O Tribunal de Instrução Criminal (TIC) do Porto validou requerimentos de 19 do 29 visados na principal acusação da Operação Éter para abertura de instrução do processo, uma espécie de pré-julgamento do caso. Num despacho conhecido este sábado, o TIC também agendou para abril, no âmbito da instrução, interrogatórios judiciais a dois dos arguidos.

Centena e meia de crimes foram imputados pelo Ministério Público a 29 arguidos (21 singulares e oito coletivos) da Operação Éter, em casos centrados na alegada viciação de procedimentos de contratação pública em torno da Entidade de Turismo do Porto e Norte de Portugal (TPNP).

Acusado por 35 crimes, o ex-presidente do TPNP, Melchior Moreira, era o principal arguido deste processo principal, mas o TIC determinou que seja julgado à parte.

A decisão de separar processo, como assinala o despacho, permite evitar a libertação de Melchior Moreira em 24 de Fevereiro, por excesso de prisão preventiva, prolongando-a até dois anos e meio.

Num despacho consultado pela agência Lusa, um juiz de instrução do Porto invocou a alínea b) do artigo 30.º do Código do Processo Penal, que permite a separação de processos “sempre conexão puder representar um grave risco para a pretensão punitiva do Estado”.

Nesse interesse”, sublinha o juiz, “inclui-se o de evitar o decurso do prazo máximo de prisão preventiva previsto para a fase de instrução”.

No seu despacho, datado de 22 de janeiro, o magistrado reconhece que seria impossível de outro modo evitar a libertação de Melchior Moreira.

O ex-presidente do TPNP ficou sujeito à medida de coação mais gravosa em 25 de fevereiro de 2018, cerca de uma semana após a sua detenção pela Polícia Judiciária.

Com a separação do processo é possível prolongar a sua prisão preventiva até dois anos e meio.

A defesa de Melchior Moreira, com quem a agência Lusa não conseguiu falar, tinha optado por não requer a instrução do processo, esperando a libertação do ex-presidente do TPNP em 24 de fevereiro, depois de ver rejeitados sucessivos pedidos para alteração da medida de coação.

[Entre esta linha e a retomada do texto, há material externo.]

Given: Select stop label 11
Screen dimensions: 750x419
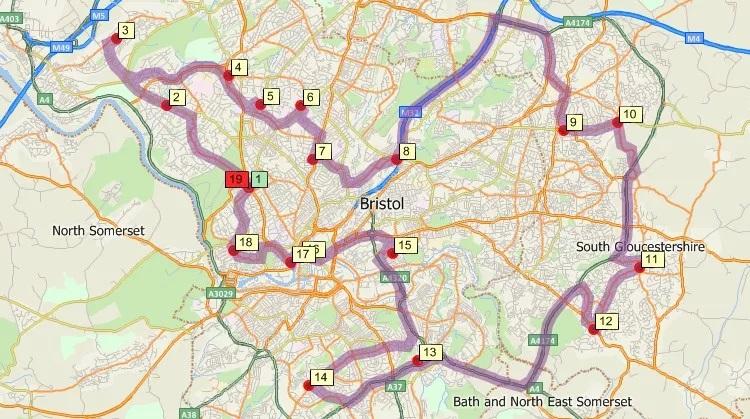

O desdobramento de processo agora ordenado por um juiz de instrução é o terceiro no âmbito da Operação Éter, centrado na alegada viciação de procedimentos de contratação pública em torno do TPNP e que esteve na origem de uma megaoperação realizada pela Polícia Judiciária em outubro de 2018.

A Operação Éter, começou com uma acusação a Melchior Moreira e mais 28 arguidos (20 singulares e oito coletivos).

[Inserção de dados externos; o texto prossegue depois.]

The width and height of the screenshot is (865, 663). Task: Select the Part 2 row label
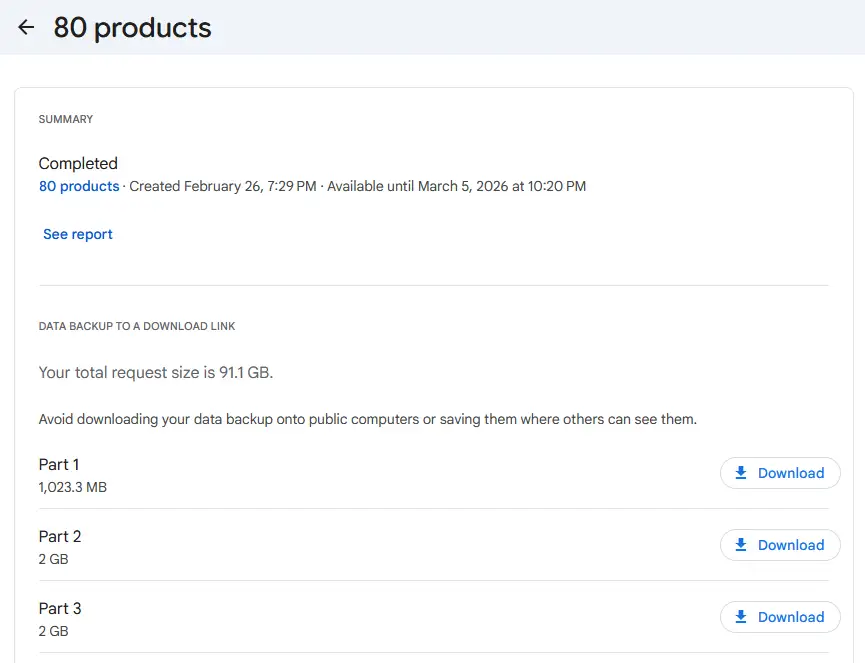pyautogui.click(x=60, y=536)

Dos desdobramentos anteriormente conhecidos e ambos em fase de investigação, um relaciona-se com lojas interativas de turismo, resultando já na constituição de arguidos de autarcas e ex-autarcas de 47 municípios. O outro associa-se à alegada utilização de verbas destinadas a publicitar o Rally de Portugal em publicidade de cariz diferente e eventuais crimes de prevaricação.